## Task description
Starting at the first line of the records below, reproduce every line up to and including the line with "The image size is (750, 602).", but leave out all pictures.

Records from a collection:
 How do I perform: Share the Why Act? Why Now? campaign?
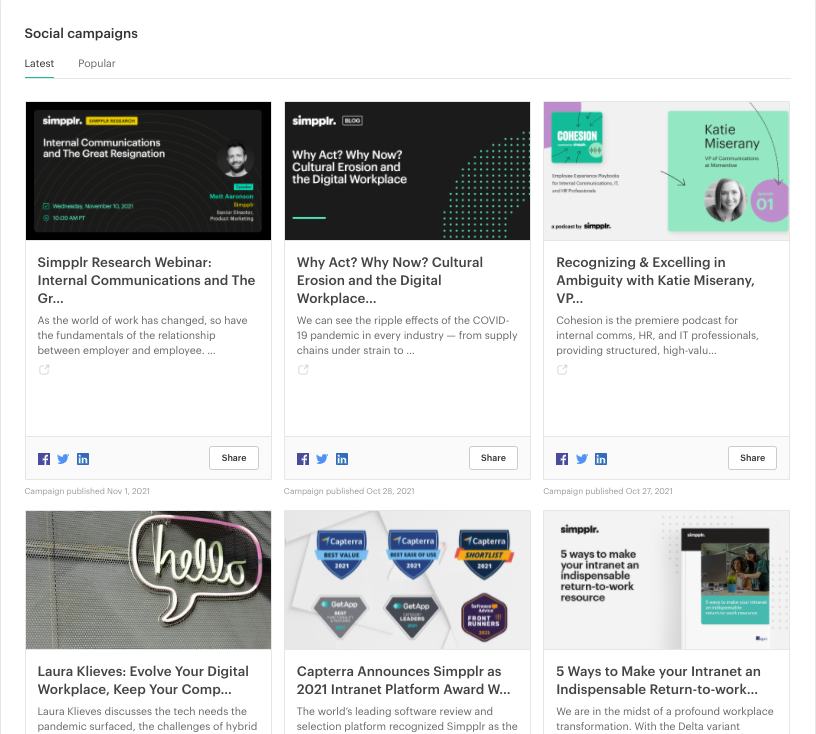tap(493, 458)
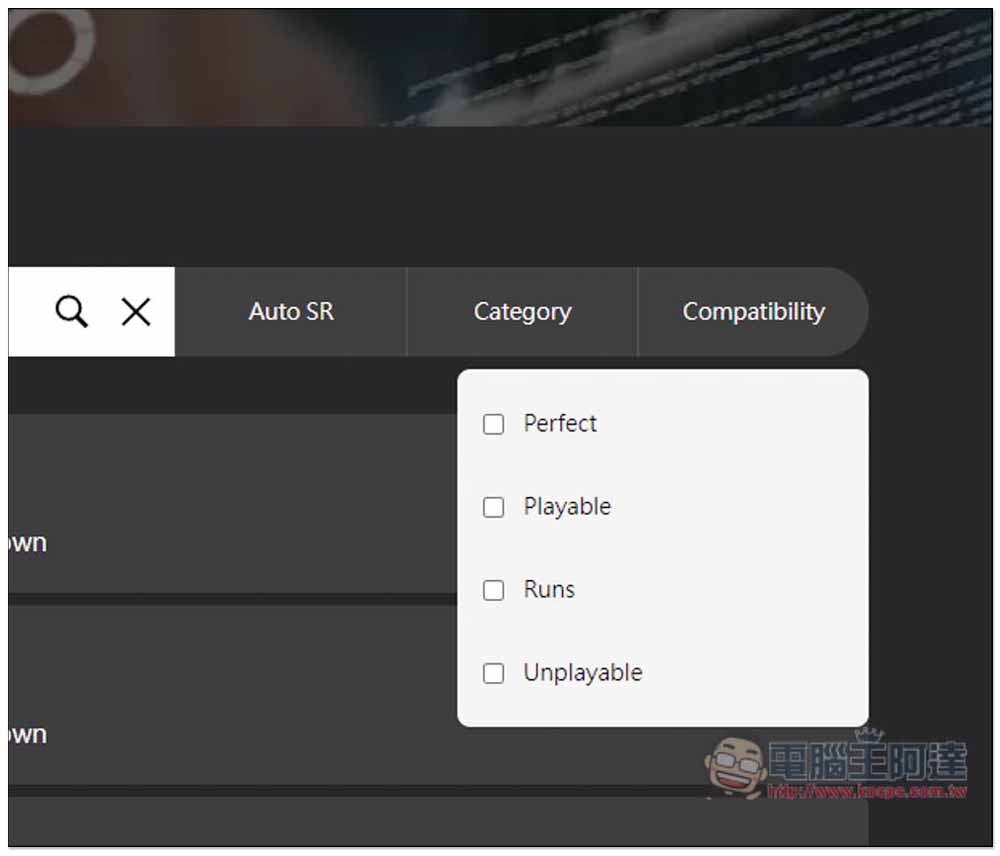
Task: Open the kocpc.com.tw watermark link
Action: click(x=867, y=792)
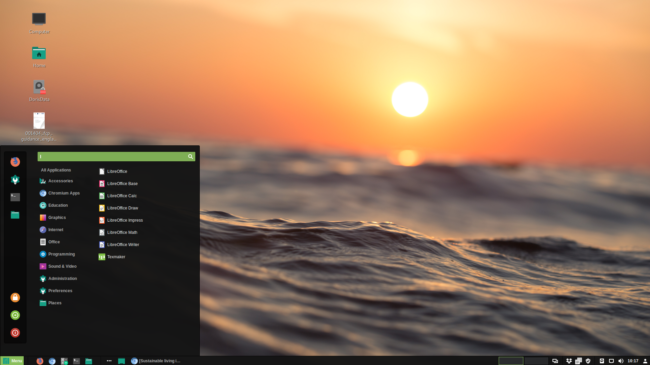Click the green logout icon
Image resolution: width=650 pixels, height=365 pixels.
tap(15, 315)
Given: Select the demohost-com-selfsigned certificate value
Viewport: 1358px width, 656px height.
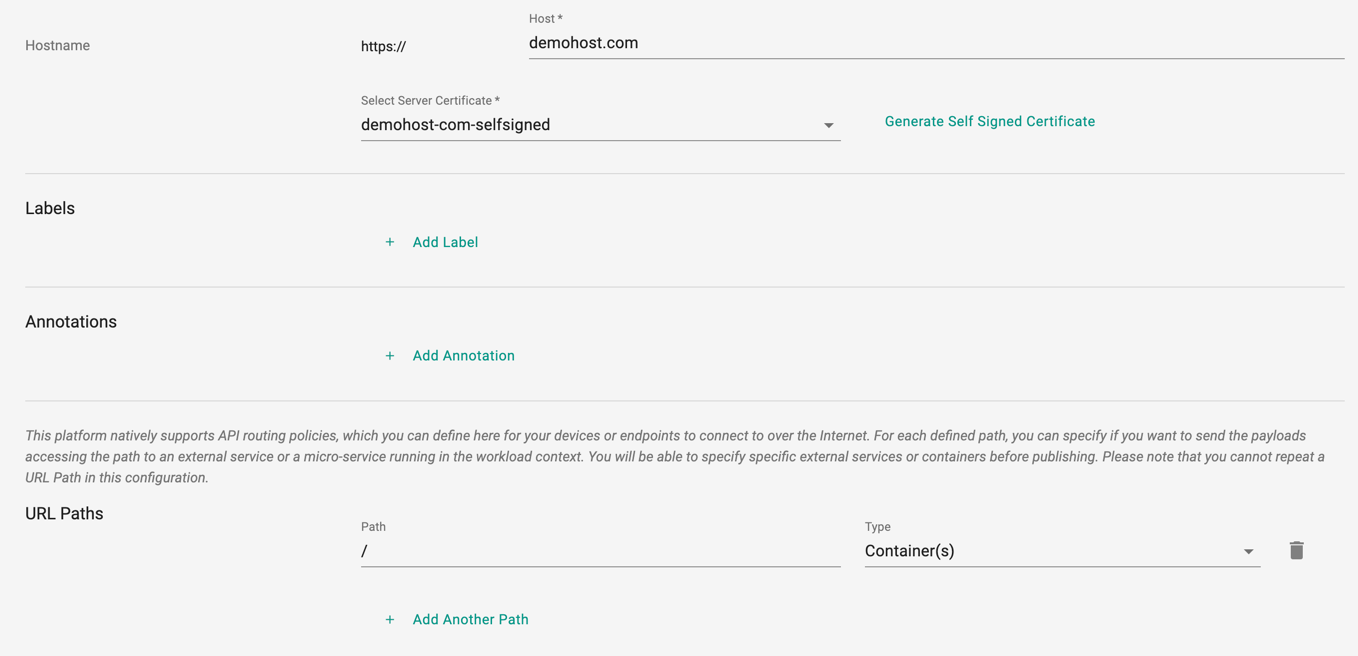Looking at the screenshot, I should 456,125.
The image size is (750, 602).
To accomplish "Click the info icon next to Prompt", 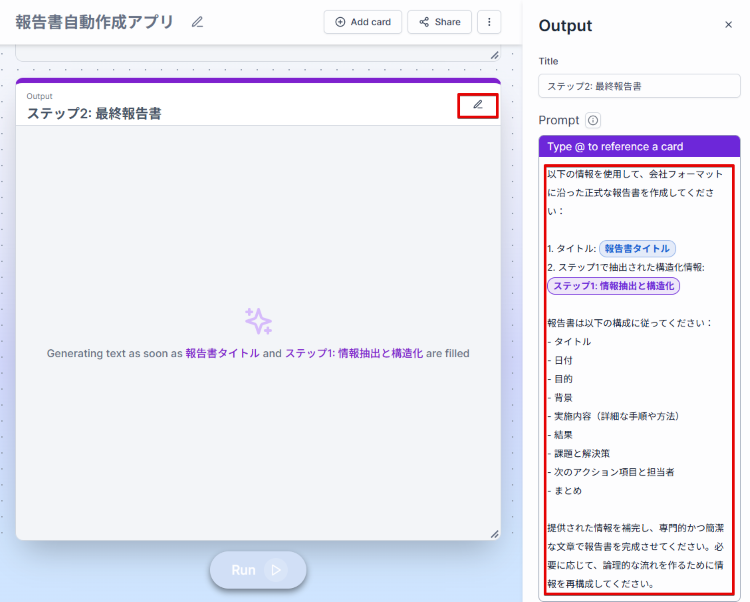I will (593, 120).
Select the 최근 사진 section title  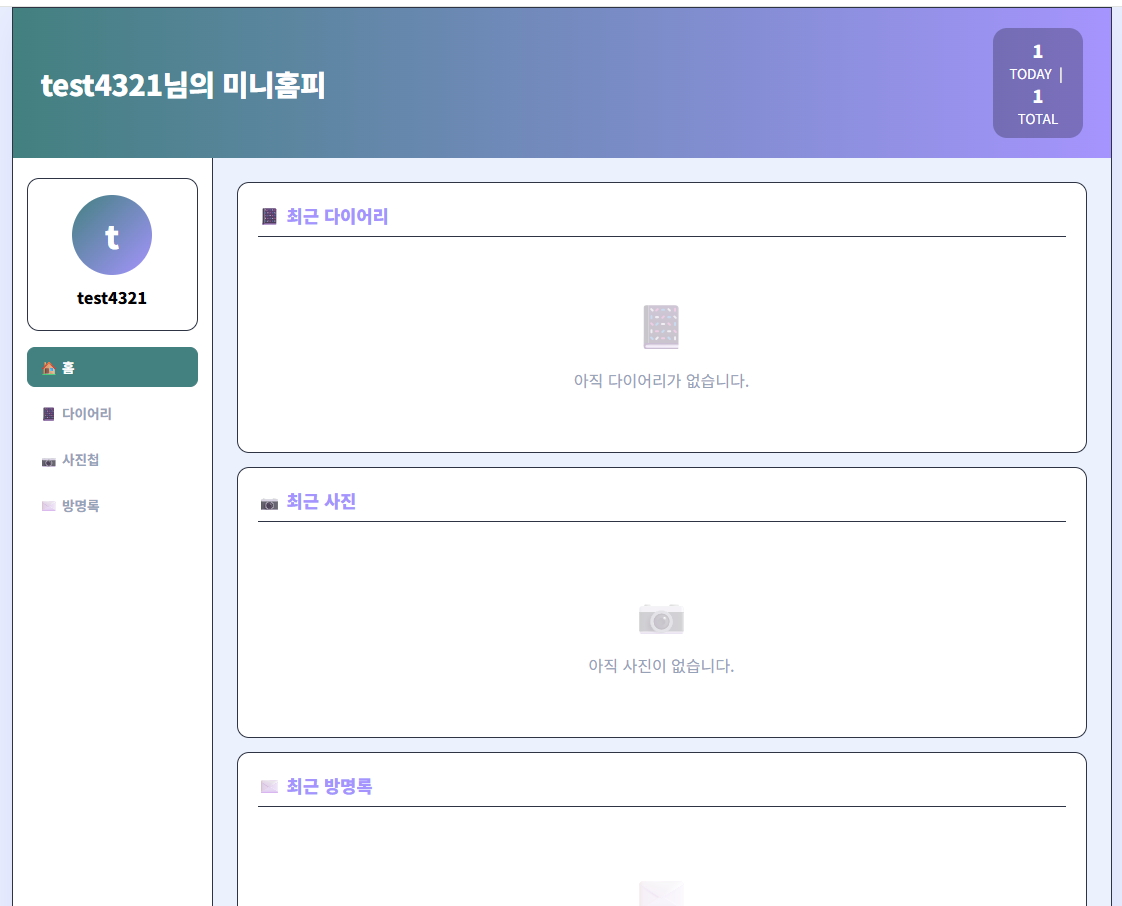coord(321,502)
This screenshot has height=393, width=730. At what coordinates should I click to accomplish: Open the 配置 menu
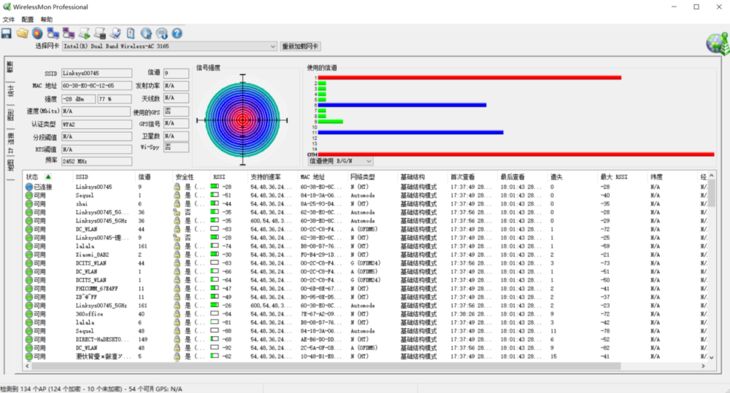[27, 20]
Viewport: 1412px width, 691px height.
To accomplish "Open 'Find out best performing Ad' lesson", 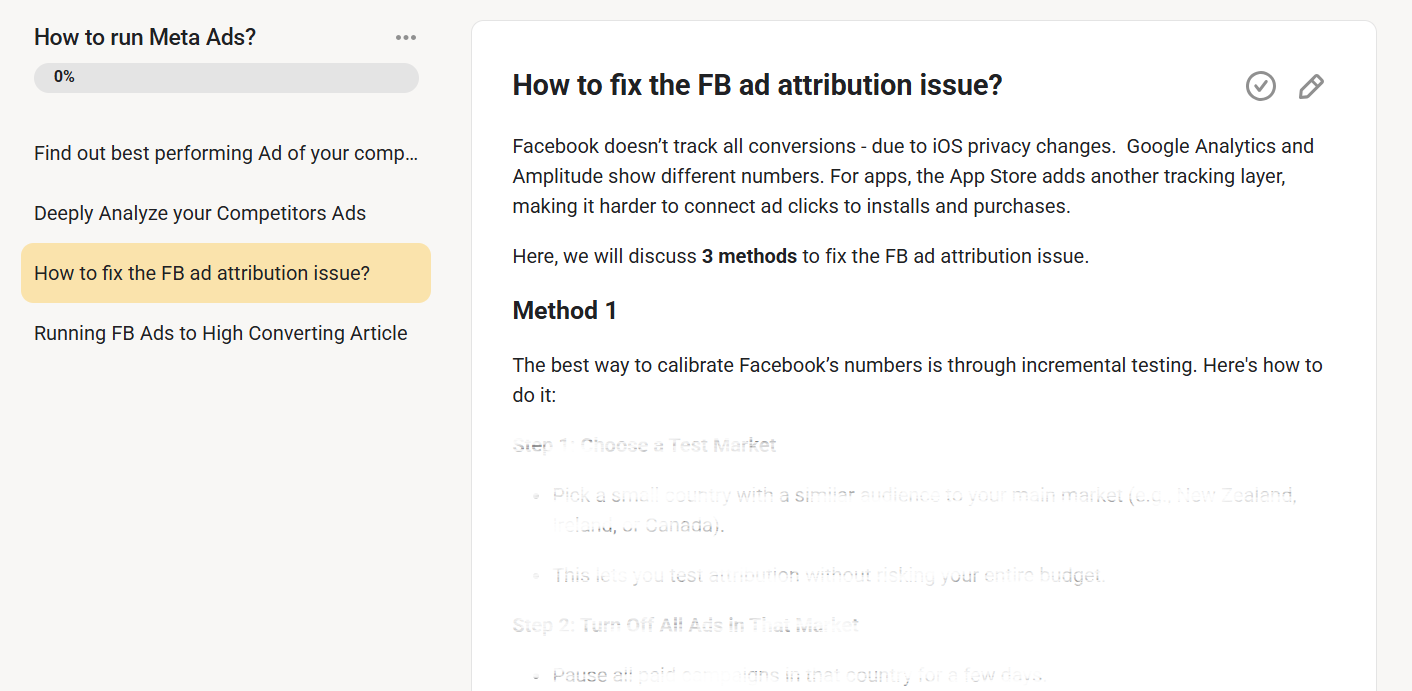I will [x=226, y=153].
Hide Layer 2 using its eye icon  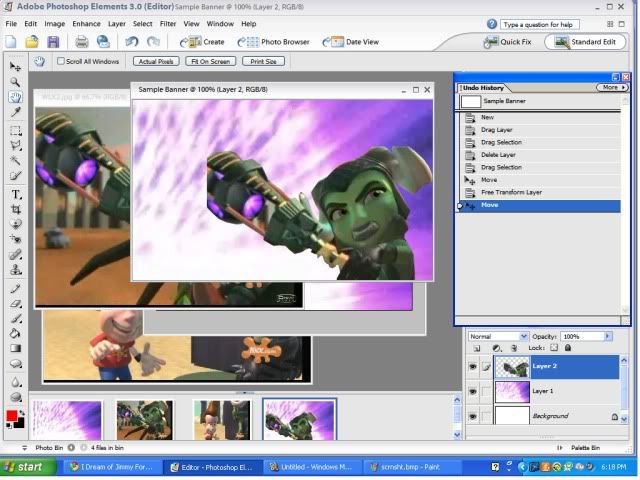point(472,367)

## Solution to this problem
 How do I perform: Share the Why Act? Why Now? campaign?
tap(493, 458)
Task: Open the kocpc.com.tw watermark link
Action: click(x=867, y=792)
Click the green logout icon
Image resolution: width=650 pixels, height=365 pixels.
tap(15, 315)
Given: Select the demohost-com-selfsigned certificate value
Viewport: 1358px width, 656px height.
Looking at the screenshot, I should 456,125.
The image size is (750, 602).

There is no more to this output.